Stąd „The Economist” - a więc głos z obszaru „starej Unii” - krzepi. Daje nam amunicję do tej imigracyjnej batalii. Londyński periodyk podkreśla, że według dotychczasowego prawa unijnego przyjmowanie uchodźców zależy od suwerennych decyzji poszczególnych państw członkowskich. Wbrew acquis communautaire, Komisja Junckera, „chce, by istniał przymus przyjęcia określonej liczby uchodźców”.
Cały artykuł zatytułowany jest, trochę prześmiewczo, „Spacer ulicą solidarności”. Bo rzeczywiście owa rzekoma solidarność to przykład hipokryzji Europy Zachodniej. Gdy przed siedmioma laty przyjmowano nieszczęsny Pakiet Klimatyczny, wówczas pojęcie solidarności dla bogatych państw UE wyraźnie było częścią „Słownika Wyrazów Obcych”. Teraz owa solidarność jest potrzebna do przyciśnięcia do ściany krajów Europy Środkowo-Wschodniej, które kolonii nigdy nie miały (no, tego już brytyjski tygodnik oczywiście nie pisze...), a nagle mają bulić za przyjmowanie imigrantów z Afryki i Azji, z dawnych kolonii swoich zachodnich i południowych eurosąsiadów. Nie dziwmy się zatem, że – w kontekście tego dociskania kolanem „nowej Unii” przez „starą Unię” – „The Economist” pisze: „tak rozumiana solidarność, solidarność zupełna, arytmetyczna, dla wielu jest zbyt daleko idącą ideą”.
Londyński periodyk nie podaje, pisząc o oporze naszego regionu Europy w tej kwestii przykładu spektakularnego wystąpienia Orbana w europarlamencie w Strasburgu, ale cytuje estońskiego ambasadora przy UE Matti Maasikasa, mówiącego, że „dyskusja na temat imigrantów, która toczy się obecnie w Estonii jest największą debatą poświęconą sprawie związanej z polityką UE od czasu przystąpienia do wspólnoty w 2004 roku”. Blisko 66 milionowa Francja czy 81 milionowe Niemcy mogą się śmiać z kwoty 738 imigrantów, którą Bruksela chce wmusić Tallinowi, ale warto wiedzieć, że ten najmniejszy z bałtyckich krajów liczy niespełna milion trzysta tysięcy obywateli.
„The Economist” określa próbę wzięcia państw „nowej Unii” w imigracyjny kaganiec (ale to już moje określenie) jako „zagranie hazardowe”. Podkreśla też, że jest ono „nietypowo agresywne dla Komisji, która nie lubi wdawać się w kłótnie.”. Frustracja Junckera ma mieć genezę w tym, że „w przeszłości dobrowolna solidarność nie zdawała egzaminu”. No, cóż, na tym polega podmiotowość krajów członkowskich Unii, że ta solidarność jest właśnie dobrowolna.
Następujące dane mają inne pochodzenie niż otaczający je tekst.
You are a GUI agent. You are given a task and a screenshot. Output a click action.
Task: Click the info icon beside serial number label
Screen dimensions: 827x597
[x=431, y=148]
Stąd wypada mi, jako eurorealiście, podpisać się pod tezą z „The Economist”, iż „zmuszanie państw do przyjęcia kogokolwiek ściera się z podstawowymi założeniami suwerenności państw.”.
Redagowane w stolicy Zjednoczonego Królestwa pismo nie byłoby sobą, gdyby nie dało trochę po uszach Teutonom. Dzieje się to w kontekście owego banalnego sloganu o europejskiej solidarności (?): „Potępieni jako bezduszni dyktatorzy politycy strefy euro z Niemiec mówią o multimiliardowej pomocy, jaką okazały w ramach solidarności z innymi europejskimi krajami.”.
Cóż, nic dodać, nic ująć....
*tekst ukazał się w lipcowym numerze ”Nowego Państwa” (w rubryce „Czarnecko to widzę...”)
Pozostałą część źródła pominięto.